Mereka geram, karena anak-anak yang tidak tahu apa-apa tentang tulisannya sendiri harus mengalami penyiksaan-penyiksaan.Lima belas bocah tersebut menulis; As-shaab/Yoreed/Eskaat el nizam!- (Rakyat/Ingin/Menumbanagkan Rezim) di dinding sekolah.Mereka mencontoh slogan revolusi itu dari televisi yang sering diserukan rakyat Tunisia, Mesir dan juga Libya.
Adalah Assef Bouazizi,seorang kepala Mukhabarot yang bertanggungjawab atas penembakan dan pembunuhan demonstran yang diberi nama “Day of Rage” di Deera, mencium gelagat revolusi rakyat yang semakin gencar, kelompok oposisi mulai bergabung memerangi rezim dan berusaha menggulingkan presiden Bashar Al-Assad. Situasi tersebut di rasakan Assef.

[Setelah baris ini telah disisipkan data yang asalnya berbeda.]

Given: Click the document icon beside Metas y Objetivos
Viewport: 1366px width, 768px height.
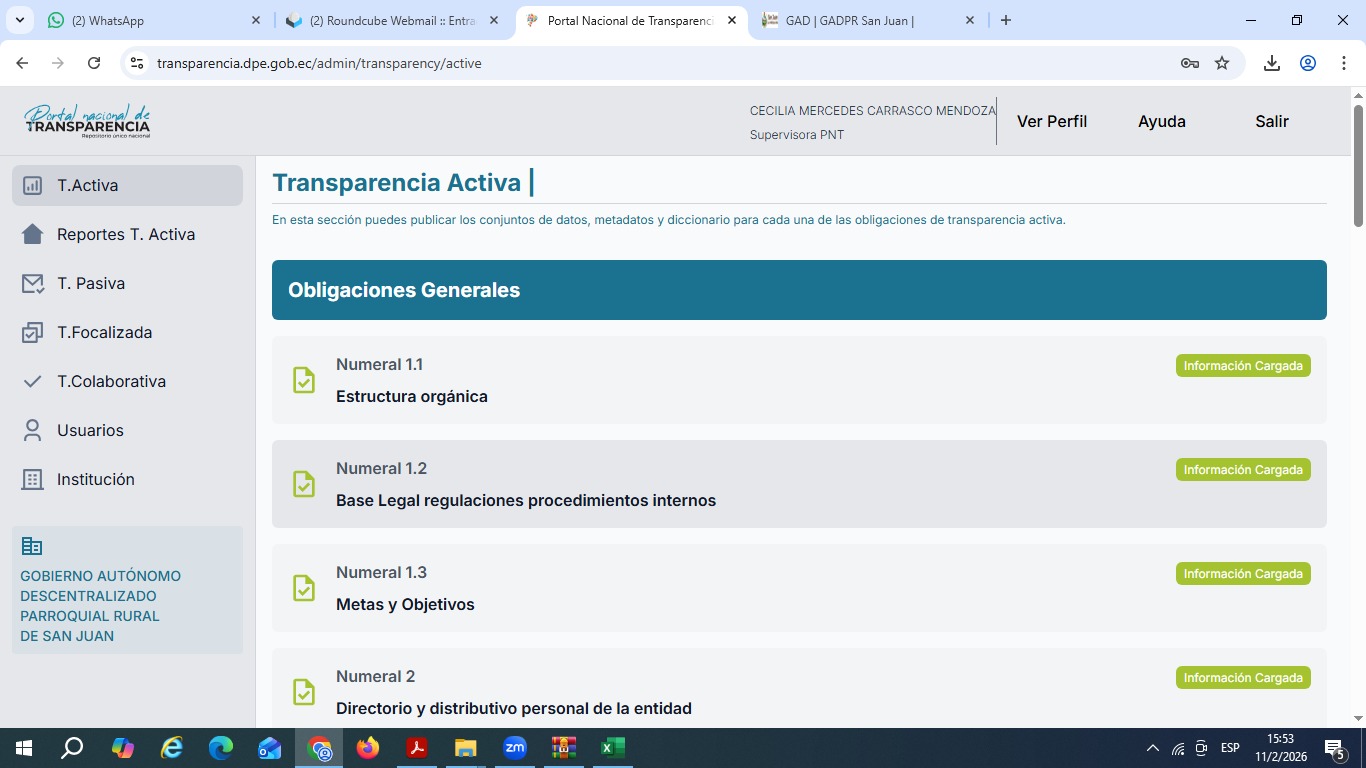Looking at the screenshot, I should point(304,588).
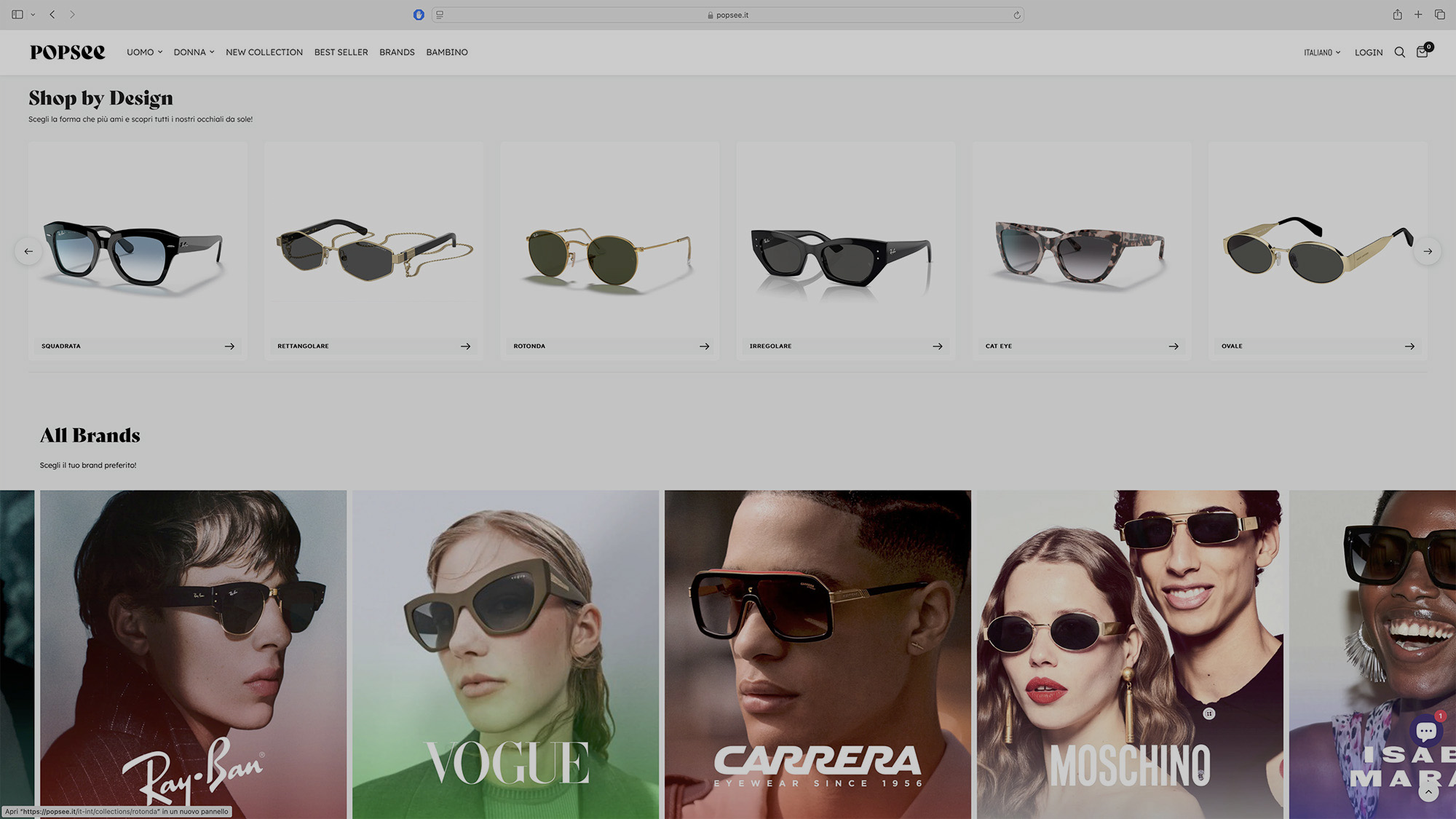The image size is (1456, 819).
Task: Open the shopping cart bag icon
Action: point(1422,52)
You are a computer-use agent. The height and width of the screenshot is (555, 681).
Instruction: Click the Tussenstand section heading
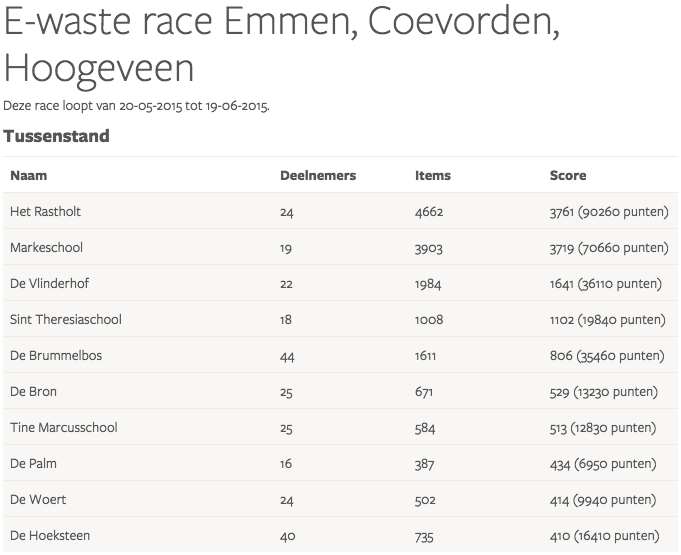(57, 136)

Mengetahui bahwa dirinya berada pada posisi yang tidak menguntungkan,Assef secara pribadi berniat melarikan diri dari Damaskus yang semakin bergejolak. Saat Assef berfikir keras, tiba-tiba dirinya teringat sebuah tempat persembunyian yang dirasa aman bagi dirinya. Tempat yang telah ditinggalkannya selama sebelas tahun lalu. Assef teringat pada keluarga kecilnya,dan sekarang semakin yakin, tempat yang akan memberikan perlindungan.

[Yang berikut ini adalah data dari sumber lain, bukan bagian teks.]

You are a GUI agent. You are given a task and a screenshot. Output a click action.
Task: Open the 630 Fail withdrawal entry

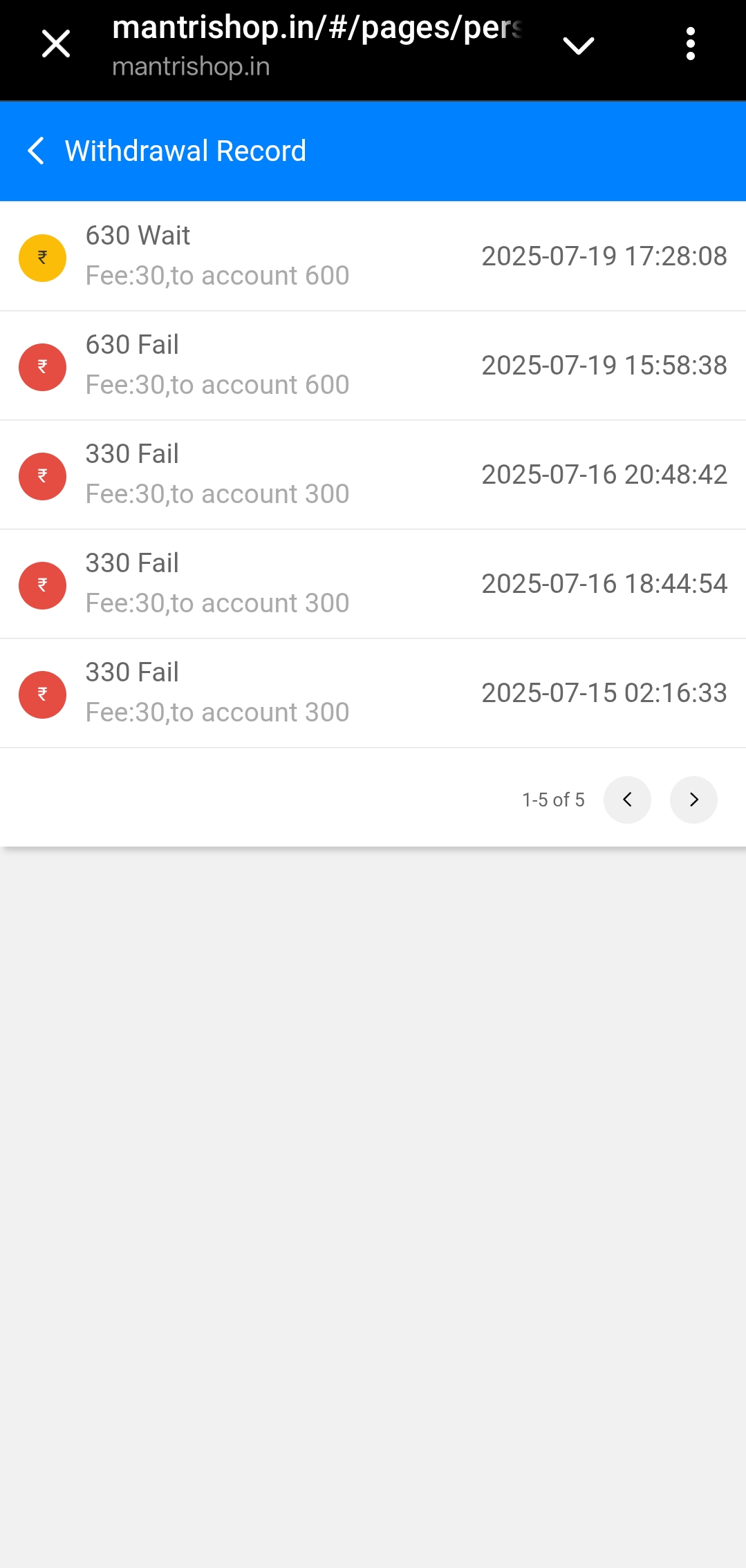pyautogui.click(x=217, y=365)
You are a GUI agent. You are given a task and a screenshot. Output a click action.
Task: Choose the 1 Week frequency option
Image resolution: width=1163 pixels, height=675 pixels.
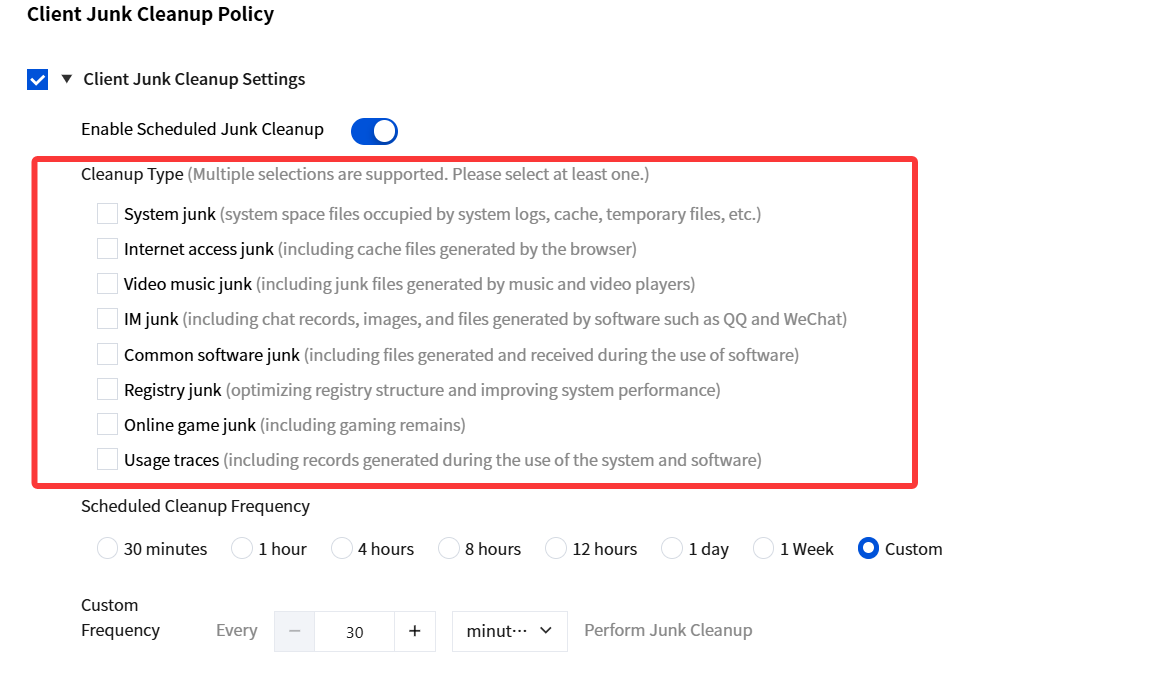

Di pertengahan malam,dengan mengendap-endap,Assef keluar dari istana presiden menuju pusat kota Damaskus, perjalanan malam itu terasa lama dan bagai berjalan di neraka bagi Assef,karena dia harus menghindari patroli polisi pemerintah disetiap sudut kota.
Perjalanan 24 jam tanpa hambatan. Kini Assef berdiri tegak di depan sebuah rumah. Berserakan puing-puing rumah bekas peperangan, hampir ia tak mengenalinya setelah sekian lama ia tinggalkan demi tugas yang diemban. Tangannya mulai ragu mengetuk pintu, kini dia ragu, Menobia, istri yang ditinggalkannya akan menerimannya kembali.
“Assef?” “Menobia!” Dua mata saling tertahan tatap pagi itu, air mata menetes menggenangi pipi masing-masing.
“Adakah yang membuatmu tidak menerima aku lagi Menobia?” Assef, dengan tubuh besarnya, baru pertama kalinya menguraikan air mata bahagia, sejenak ia lupa dengan pergolakan perang dan bahaya bagi dirinya, lupa bahwa saat ini dia menyandang status pembelot bagi pemerintah berkuasa.
Menobia menggeleng, mulai menangis, isakan tangisnya semakin menjadi-jadi, meraung-raung dan mencakari wajahnya. “ Aku bahagia kau kembali, tapi tidak dengan anak laki-laki kita yang ikut menjadi korban perang”. “ Apakah maksut kata yang kau ucapkan itu, wahai istriku?” Assef tertegun, kini dia teringat kembali , saat ia berpamitan bertugas ke ibu kota, saat terakhir ia mencium perut istrinya yang mulai buncit.
“Anak ku, Menobia? Jangan pernah sekalipun mengatakan bahwa anakku sudah meninggal oleh perang”. “Bahkan aku belum pernah sekalipun memeluknya menobia, siapa nama anak kita, yang dulu masih dalam Rahim mu ”.
Menobia bungkam, mencoba meredam tangisan, sambil terisak, lalu mulutnya terbuka pelan “ Muhammed Bouazizi”
(***)
Catatan : Mukhabarot adalah salah satu dinas atau intelijen keamanan, yang mengontrol, mengawasi penduduk dan bertugas mempertahankan rezin dari ancaman-ancaman yang muncul baik internal maupun eksternal.